Fix broadcast deadlock for incomplete batches in data sample for data analysis #5117

bm-synth · 2024-02-12T14:34:10Z

When the batch is not a full batch (drop_last=False), then the size of the current batch is smaller than the expected:

self.global_batch_size = self.micro_batch_times_data_parallel_size * self.gradient_accumulation_steps

The get_next_global_batch() method will try to broadcast the tensor of a size smaller than self.global_batch_size from a master rank (0). However, in this case, the master rank will send a shorter tensor. This leads to an unexpected behaviour (deadlock, crash, or None tensor on receiving ranks). The documentation for the broadcast operation says "tensor must have the same number of elements in all processes participating in the collective." In the following call, tensor can have different sizes when comparing master with other participant ranks. File deepspeed/runtime/data_pipeline/data_sampling/data_sampler.py, like 289:

dist.broadcast(batch, 0, group=self.data_parallel_group)

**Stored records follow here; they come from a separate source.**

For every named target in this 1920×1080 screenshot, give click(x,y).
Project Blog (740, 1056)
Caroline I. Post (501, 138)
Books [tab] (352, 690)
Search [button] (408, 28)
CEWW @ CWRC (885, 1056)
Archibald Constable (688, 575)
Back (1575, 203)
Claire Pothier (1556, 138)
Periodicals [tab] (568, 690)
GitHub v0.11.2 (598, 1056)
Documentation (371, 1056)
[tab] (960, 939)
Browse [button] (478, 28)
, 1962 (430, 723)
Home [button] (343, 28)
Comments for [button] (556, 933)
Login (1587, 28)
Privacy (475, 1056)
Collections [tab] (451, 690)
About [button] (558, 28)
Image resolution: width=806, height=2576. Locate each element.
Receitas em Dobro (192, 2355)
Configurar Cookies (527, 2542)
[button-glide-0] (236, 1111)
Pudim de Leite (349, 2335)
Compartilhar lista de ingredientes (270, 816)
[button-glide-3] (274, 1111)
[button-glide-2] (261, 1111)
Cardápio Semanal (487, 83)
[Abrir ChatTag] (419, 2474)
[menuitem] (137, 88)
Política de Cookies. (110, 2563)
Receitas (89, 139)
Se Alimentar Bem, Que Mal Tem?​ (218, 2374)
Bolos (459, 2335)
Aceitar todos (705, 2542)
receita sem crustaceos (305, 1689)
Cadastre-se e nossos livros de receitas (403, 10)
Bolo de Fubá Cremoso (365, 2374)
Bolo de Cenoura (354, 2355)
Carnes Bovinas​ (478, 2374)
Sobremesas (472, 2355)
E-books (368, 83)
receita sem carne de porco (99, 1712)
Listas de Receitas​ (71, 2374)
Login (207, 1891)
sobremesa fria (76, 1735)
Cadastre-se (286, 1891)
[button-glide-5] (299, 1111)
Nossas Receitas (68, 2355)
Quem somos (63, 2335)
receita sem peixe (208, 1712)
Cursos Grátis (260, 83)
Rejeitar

This PR fixes that bug, by filling incomplete batch indices with -1 so that the batch tensor is always of the same size.

Note: an alternative resolution is to broadcast beforehand the size of the batches tensor, but adds an extra comm step. The current method of extending the batch tensor with -1s is memory-safe as the batch tensor will match the one used in previous iterations with a full batch.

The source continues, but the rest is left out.